-------- Текст упражнения
Мама закричала, немцы тоже всполошились и давай гасить разбушевавшееся пламя. В котле варились яйца, штук 50. Немец смотрел на часы: «Шнеллер, шнеллер!» (Скорее, скорее!). Видно, им приказали уезжать.
Вдруг в курятнике раздался крик. Это наш Василь, папин младший братишка (ему тогда было 14 лет), пытался спрятать несколько штук яиц за пазуху, а немец заглянул в курятник и увидел его, схватил за грудки и швырнул в угол, как котёнка. Вася упал лицом вниз, пытался подняться, но не мог: ноги отказали совсем. Дело в том, что ещё до войны, учась в шестом классе, на уроке физкультуры Вася упал с бума и повредил позвоночник, долго болел, но все-таки понемногу двигался. А тут такое нервное потрясение – и ноги отказали. Так наш Василь перестал ходить, и мы его всю войну возили на тачке, которую он сам себе смастерил. Кстати, у него были золотые руки, как говорила моя мама. Он умел делать всё: мельницу домашнюю для помола зерна, точилку для ножей, из старых бабушкиных капотов шил для моей куклы платья.
Дядя Вася научил меня читать. В шесть лет я уже бегло читала хрестоматию для 6-го класса. Помню «Крестьянские дети» Некрасова с раннего детства. Может быть, оттуда и родилась моя любовь к литературе, к родному слову.
----------------
## Ваши задания
[a] Выпишите из текста упражнения всё, что идёт от слов «Мама закричала, немцы» и до слов «им приказали уезжать.».
[b] Сколько лет было Василю, когда немец застал его в курятнике, по словам текста упражнения?
-------- Исходные данные
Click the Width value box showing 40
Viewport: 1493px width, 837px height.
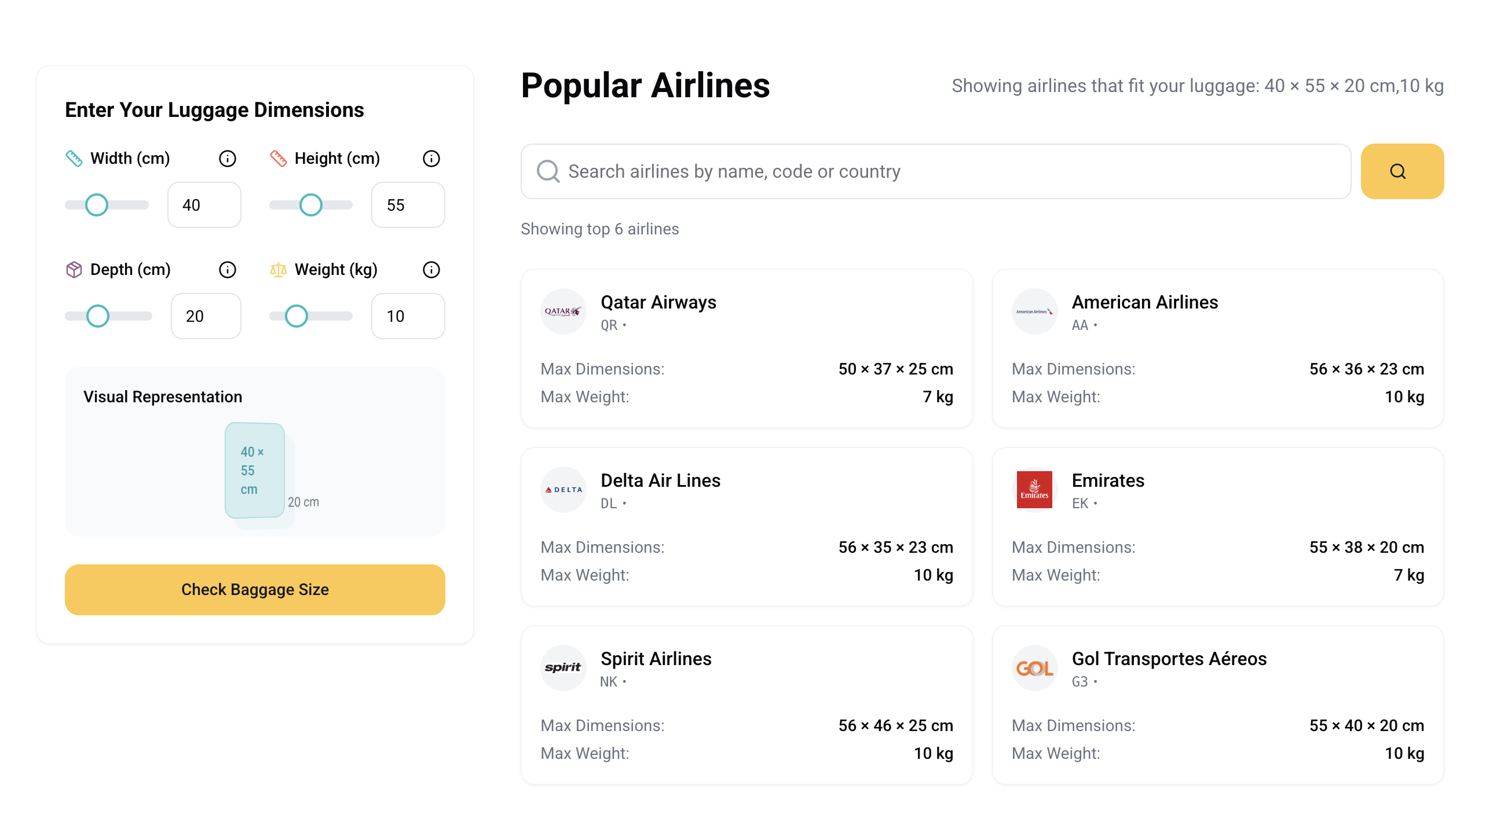click(204, 205)
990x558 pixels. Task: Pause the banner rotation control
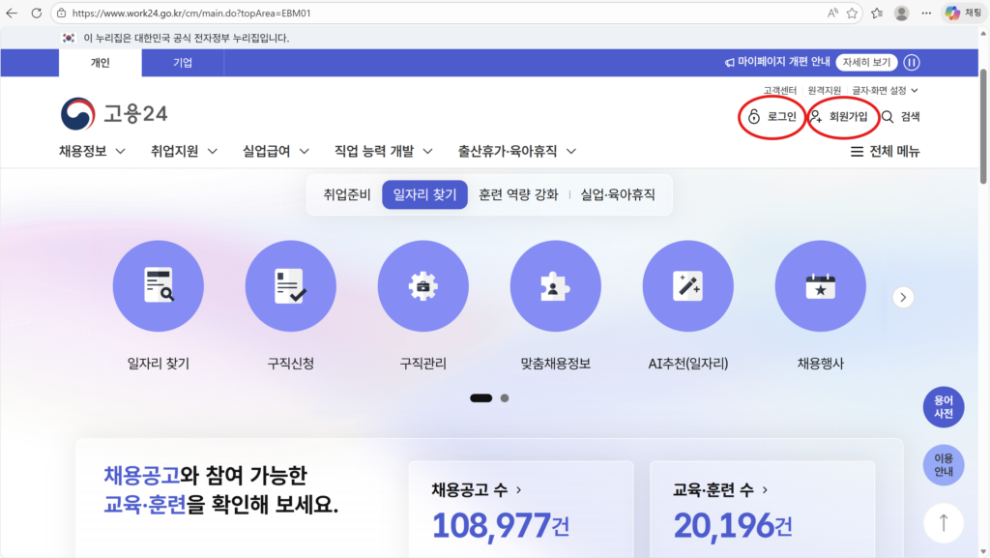point(911,62)
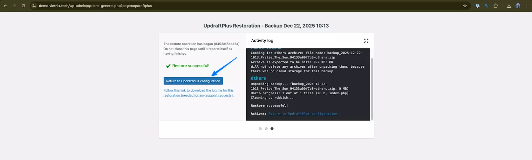Screen dimensions: 532x160
Task: View site information icon in address bar
Action: point(34,6)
----------------
## Список ответов
[a]
Мама закричала, немцы тоже всполошились и давай гасить разбушевавшееся пламя. В котле варились яйца, штук 50. Немец смотрел на часы: «Шнеллер, шнеллер!» (Скорее, скорее!). Видно, им приказали уезжать.

[b] Ему было 14 лет.